By evolving a next model based on this, I think the level of
technology will become very close to that of mass-produced ordinary
vehicles within 10 years or so. In 2018, I believe the development
[of a fuel-cell car] will have been very advanced. It will become a
real possibility to a large degree.
—Takeo Fukui
Fukui told Kyodo that there will be many customers who want to buy a Honda fuel-cell car if it goes on sale for ¥10 million (US$84,000) in the general market.
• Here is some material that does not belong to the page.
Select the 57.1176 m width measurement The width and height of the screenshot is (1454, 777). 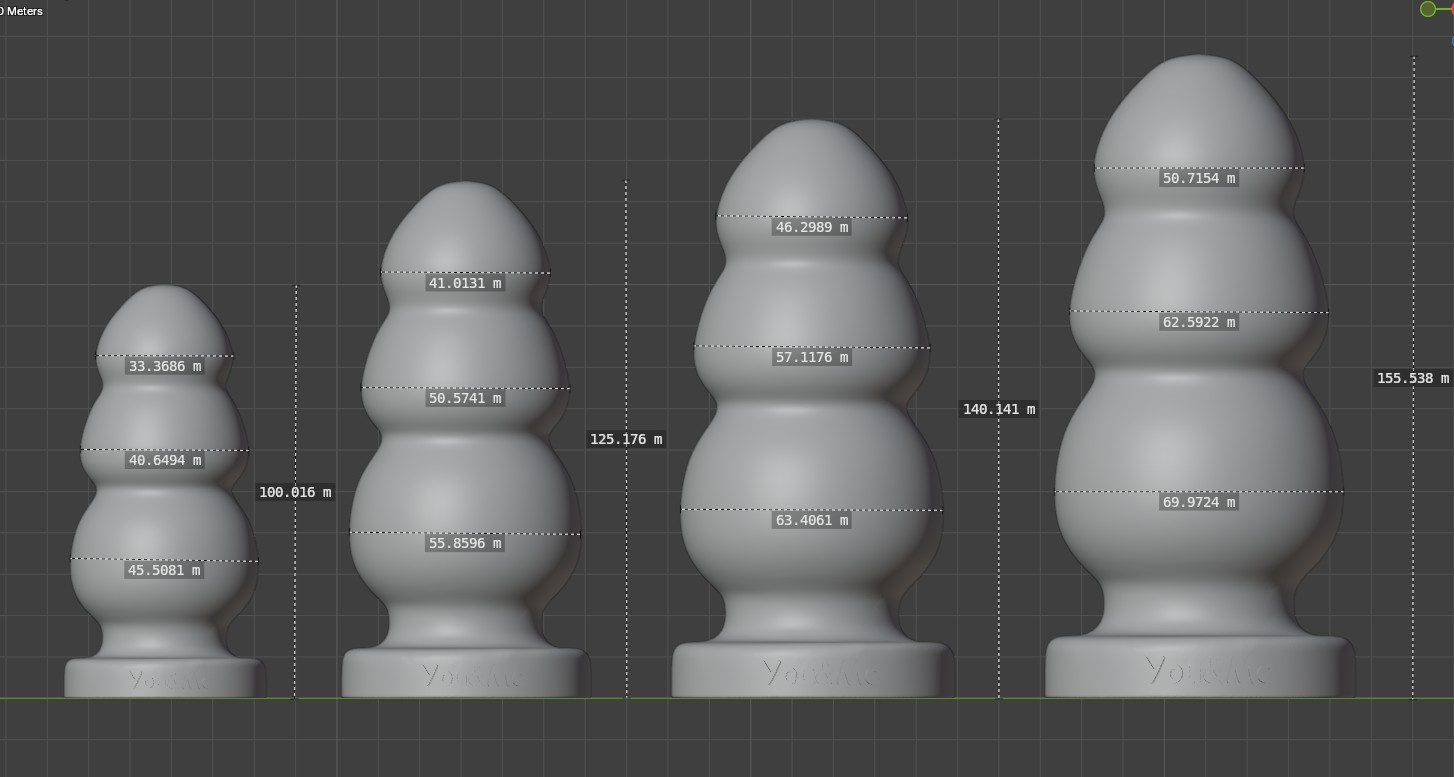click(x=811, y=358)
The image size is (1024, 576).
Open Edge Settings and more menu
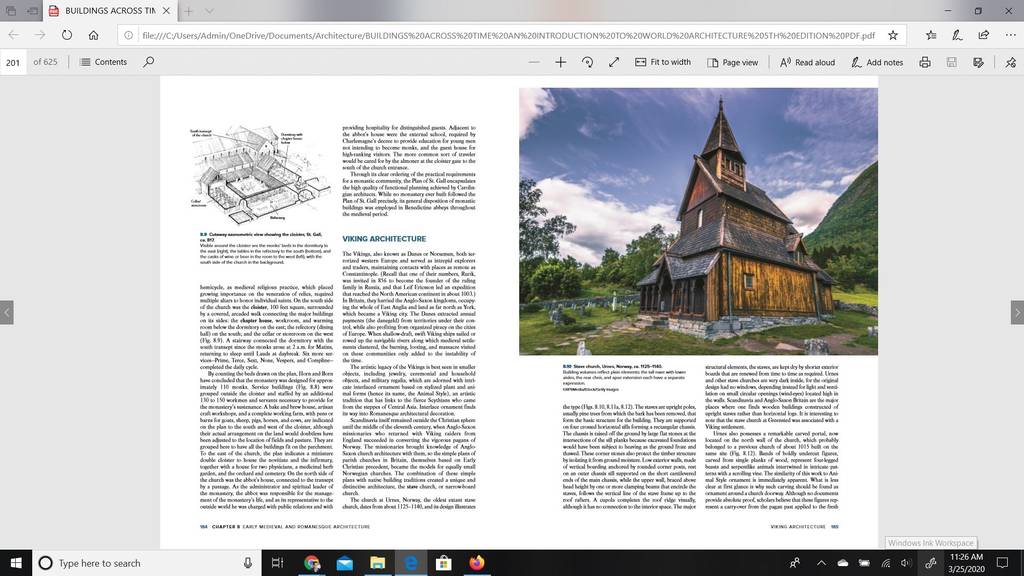(x=1010, y=35)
Of course, the current cost of fuel cell cars is estimated at more than 10 times that figure.

Challenges that still need to be overcome before mass production is possible for Honda include reducing the amount of metals used for fuel cells, improving hydrogen storage and lower-cost production of hydrogen, according to Fukui. Is that all?

I suspect the battery we'll see in the FCX will be big enough to for a great plug-in hybrid. Honda could still sell it's engines with each car, but such a product would be marketable before the end of this decade. Not, I'm afraid, in Honda's plans. Yet.